No se atrevía a tocarla; se lo habían prohibido. A cada segundo, las ganas le socavaban la voluntad. Quería tocarle el rostro, la única parte visible. ¿Por qué estaba tan blanca? Se puso de pie de manera repentina y abandonó el resguardo de la casilla. Corrió a la parte posterior de la balsa y volvió a levantar la vista hacia la luna llena. No se hallaba tan cercana, se había alejado; su blancura, en cambio, se había intensificado. Era la misma blancura de la niña, de la pequeña Emanuela. Regresó a la casilla y atrajo la atención del padre Ursus apretándole el brazo.

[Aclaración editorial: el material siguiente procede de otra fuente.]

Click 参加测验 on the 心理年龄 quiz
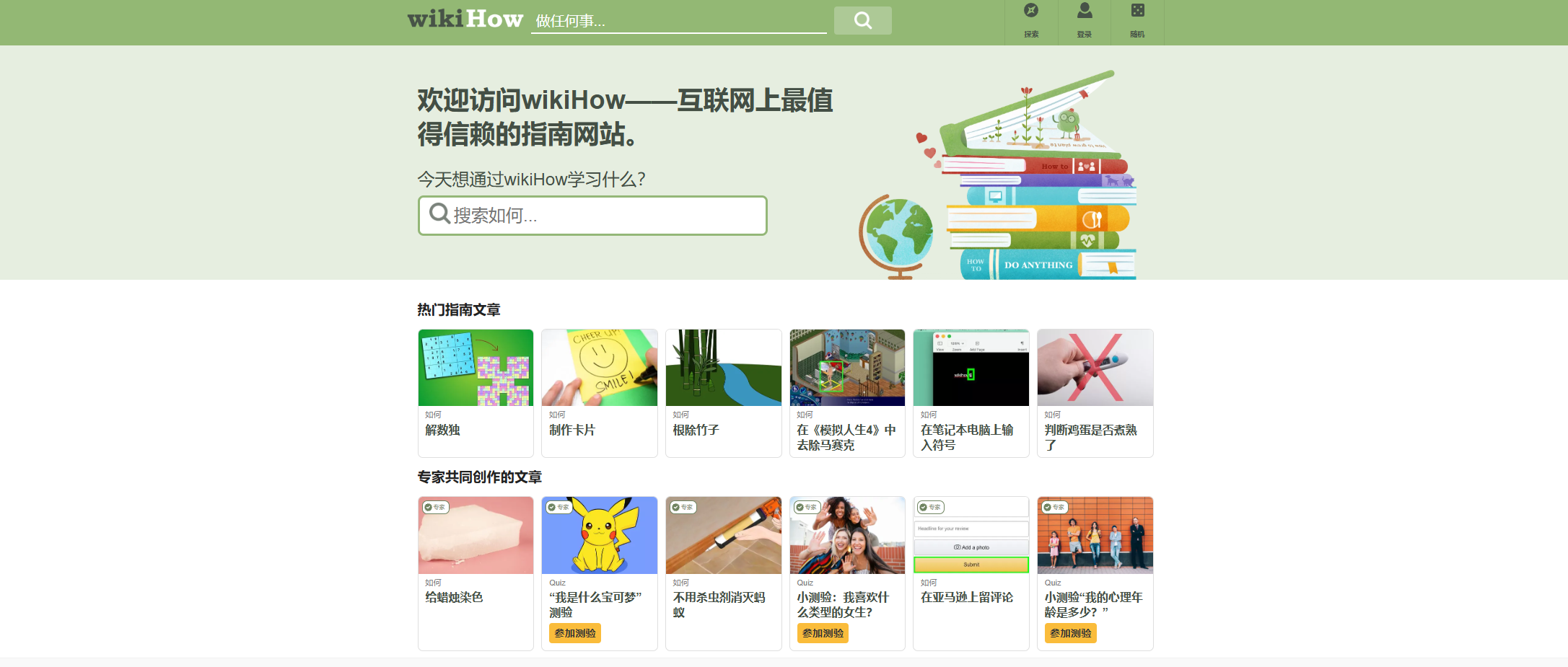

—¿Por qué no estás durmiendo en la cama que te armó el hermano César? —Ursus simuló fastidio.
Aitor hizo caso omiso de la reconvención del sacerdote y le contó lo que acababa de descubrir. Al terminar, sin más ceremonia, dio media vuelta y se alejó en dirección de Emanuela.
—¿Qué ha dicho? —se interesó Hinojosa, y Ursus lo tradujo con una sonrisa que le relajó el gesto.
—Ha dicho que la niña que traje de la selva es la hija de jasy, de la luna.
Aitor volvió a acuclillarse junto a la caja decidido a cumplir su anhelo, y ni la prohibición del padre Ursus lo detendría. Acercó el índice al rostro de la niña y le tocó la frente como si probase la temperatura del agua. A pesar de ser tan blanca y de tener el aspecto de estar helada, le resultó asombroso que su piel fuese tibia y blanda. Movió el dedo con delicadeza sobre la frente de la niña, y siguió el recorrido por la sien, y después por la mejilla. Hundió la cara dentro de la caja y le besó la nariz, el primer sitio donde cayeron sus labios. Sonrió al llamarla Jasy, y lo susurró dulcemente, iasí.